Betet für einen Erfolg der positiven Seite von Chinas Schlag gegen das Internet – dass viel Pornographie und andere ungöttliche Materialien entfernt werden. Betet, dass die Behörden zwischen „unsittlichen Webseiten“ und der Darstellung politischer und religiöser Ansichten unterscheiden. Mögen sie den freien Ausdruck alternativer Ansichten gestatten, während sie unmoralischen „Schund“ entfernen.

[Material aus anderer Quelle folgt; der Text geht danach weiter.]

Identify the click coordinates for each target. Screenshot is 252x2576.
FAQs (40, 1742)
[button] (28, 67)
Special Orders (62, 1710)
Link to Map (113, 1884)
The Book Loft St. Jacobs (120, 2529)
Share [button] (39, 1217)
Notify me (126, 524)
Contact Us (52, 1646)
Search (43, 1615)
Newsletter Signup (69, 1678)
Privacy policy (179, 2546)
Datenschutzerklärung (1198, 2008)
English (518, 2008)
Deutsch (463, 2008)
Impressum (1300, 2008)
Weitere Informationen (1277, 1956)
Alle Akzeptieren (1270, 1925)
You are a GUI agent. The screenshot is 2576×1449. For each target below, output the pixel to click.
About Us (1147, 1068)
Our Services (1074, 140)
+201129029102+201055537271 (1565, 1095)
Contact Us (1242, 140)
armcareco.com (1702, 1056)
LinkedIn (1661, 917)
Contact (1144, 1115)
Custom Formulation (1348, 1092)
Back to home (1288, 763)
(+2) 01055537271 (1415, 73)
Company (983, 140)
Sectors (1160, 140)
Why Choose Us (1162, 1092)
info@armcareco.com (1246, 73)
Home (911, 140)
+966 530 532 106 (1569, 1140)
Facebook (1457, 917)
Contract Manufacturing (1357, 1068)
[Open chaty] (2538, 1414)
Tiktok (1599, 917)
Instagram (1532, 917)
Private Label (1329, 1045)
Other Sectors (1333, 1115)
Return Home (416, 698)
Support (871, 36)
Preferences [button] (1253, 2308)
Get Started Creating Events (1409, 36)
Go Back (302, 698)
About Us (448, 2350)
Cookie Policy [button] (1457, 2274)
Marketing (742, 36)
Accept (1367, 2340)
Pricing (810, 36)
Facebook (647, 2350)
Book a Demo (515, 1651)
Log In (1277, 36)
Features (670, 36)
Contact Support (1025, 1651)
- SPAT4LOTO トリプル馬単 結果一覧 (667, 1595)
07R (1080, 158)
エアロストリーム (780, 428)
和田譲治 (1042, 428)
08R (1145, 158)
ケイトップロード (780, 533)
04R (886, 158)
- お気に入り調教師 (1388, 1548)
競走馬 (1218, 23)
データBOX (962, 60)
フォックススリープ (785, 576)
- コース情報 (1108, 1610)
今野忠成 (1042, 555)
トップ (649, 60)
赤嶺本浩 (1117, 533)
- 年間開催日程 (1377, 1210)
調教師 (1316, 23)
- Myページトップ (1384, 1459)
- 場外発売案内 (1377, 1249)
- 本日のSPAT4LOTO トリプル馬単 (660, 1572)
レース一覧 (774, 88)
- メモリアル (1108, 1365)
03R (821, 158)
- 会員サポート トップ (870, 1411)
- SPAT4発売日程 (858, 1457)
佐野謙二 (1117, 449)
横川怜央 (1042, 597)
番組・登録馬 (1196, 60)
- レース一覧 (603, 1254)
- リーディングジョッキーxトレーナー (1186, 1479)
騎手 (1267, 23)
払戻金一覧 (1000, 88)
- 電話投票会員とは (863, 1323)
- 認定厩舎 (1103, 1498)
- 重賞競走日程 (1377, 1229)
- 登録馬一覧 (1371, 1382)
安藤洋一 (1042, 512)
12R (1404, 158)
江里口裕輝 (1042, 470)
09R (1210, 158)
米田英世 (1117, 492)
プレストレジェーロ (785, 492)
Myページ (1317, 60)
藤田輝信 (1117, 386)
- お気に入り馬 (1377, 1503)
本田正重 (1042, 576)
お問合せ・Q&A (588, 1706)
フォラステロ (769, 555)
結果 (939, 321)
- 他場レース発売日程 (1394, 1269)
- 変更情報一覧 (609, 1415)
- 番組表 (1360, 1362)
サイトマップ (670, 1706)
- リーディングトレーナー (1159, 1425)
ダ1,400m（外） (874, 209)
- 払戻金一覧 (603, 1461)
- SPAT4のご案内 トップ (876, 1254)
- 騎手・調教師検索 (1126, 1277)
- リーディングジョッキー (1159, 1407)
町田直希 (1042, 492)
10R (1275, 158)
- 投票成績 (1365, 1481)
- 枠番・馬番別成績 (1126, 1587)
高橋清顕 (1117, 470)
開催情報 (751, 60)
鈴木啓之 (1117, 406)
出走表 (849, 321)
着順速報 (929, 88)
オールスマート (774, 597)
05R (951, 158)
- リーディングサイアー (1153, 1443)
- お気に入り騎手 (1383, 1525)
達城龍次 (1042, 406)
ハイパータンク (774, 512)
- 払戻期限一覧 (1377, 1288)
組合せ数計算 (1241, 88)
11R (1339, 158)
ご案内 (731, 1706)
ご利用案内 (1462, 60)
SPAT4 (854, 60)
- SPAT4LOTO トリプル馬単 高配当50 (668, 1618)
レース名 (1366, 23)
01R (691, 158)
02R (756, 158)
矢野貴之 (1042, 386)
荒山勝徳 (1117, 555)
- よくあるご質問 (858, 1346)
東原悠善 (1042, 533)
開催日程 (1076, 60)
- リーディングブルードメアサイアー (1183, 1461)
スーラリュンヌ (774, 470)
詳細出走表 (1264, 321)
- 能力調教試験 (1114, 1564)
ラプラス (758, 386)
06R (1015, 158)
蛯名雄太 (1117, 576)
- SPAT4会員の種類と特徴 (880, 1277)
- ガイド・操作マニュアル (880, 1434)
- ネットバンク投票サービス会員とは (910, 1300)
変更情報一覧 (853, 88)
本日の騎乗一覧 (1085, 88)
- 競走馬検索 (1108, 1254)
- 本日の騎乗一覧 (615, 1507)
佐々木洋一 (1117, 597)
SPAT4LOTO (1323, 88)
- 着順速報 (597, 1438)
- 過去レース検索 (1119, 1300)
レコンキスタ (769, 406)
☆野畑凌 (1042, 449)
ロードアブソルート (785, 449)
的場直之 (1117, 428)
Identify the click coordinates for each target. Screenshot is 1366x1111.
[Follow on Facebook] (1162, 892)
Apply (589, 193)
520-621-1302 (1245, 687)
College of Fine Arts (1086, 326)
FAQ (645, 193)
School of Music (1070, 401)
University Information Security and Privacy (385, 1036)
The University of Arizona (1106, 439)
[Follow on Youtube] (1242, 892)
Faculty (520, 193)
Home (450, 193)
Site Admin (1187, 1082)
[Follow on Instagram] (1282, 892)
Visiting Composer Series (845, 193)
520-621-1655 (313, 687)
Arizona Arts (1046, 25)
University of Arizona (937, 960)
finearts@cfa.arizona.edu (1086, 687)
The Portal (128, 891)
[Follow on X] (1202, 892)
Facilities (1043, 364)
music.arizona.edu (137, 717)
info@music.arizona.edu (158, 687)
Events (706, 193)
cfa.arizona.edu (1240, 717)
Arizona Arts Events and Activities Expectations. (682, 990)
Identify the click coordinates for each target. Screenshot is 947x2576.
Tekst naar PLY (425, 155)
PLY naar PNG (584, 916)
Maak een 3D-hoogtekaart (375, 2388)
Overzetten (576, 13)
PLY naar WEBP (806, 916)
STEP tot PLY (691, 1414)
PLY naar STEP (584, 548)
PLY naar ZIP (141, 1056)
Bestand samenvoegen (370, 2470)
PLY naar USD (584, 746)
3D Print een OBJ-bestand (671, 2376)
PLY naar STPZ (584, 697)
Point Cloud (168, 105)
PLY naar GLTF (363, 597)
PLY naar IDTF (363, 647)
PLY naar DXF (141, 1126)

Betet, dass Chinas Bürger sich stärker der Art und Weise bewusst werden, wie die Behörden ihre Meinung zu formen versuchen, und dass sie offen für die Betrachtung anderer Meinungen werden. Betet insbesondere, dass mehr Menschen offen dafür werden, die Behauptungen des christlichen Glaubens zu betrachten.

Betet, dass die Christen nach Zugang zu hilfreichen Online-Lehrmaterialien streben. Betet, dass sie in der Lage sein werden, alles Notwendige frei downzuloaden, ohne dabei eine Negativ-Aufmerksamkeit der Behörden auf sich zu lenken.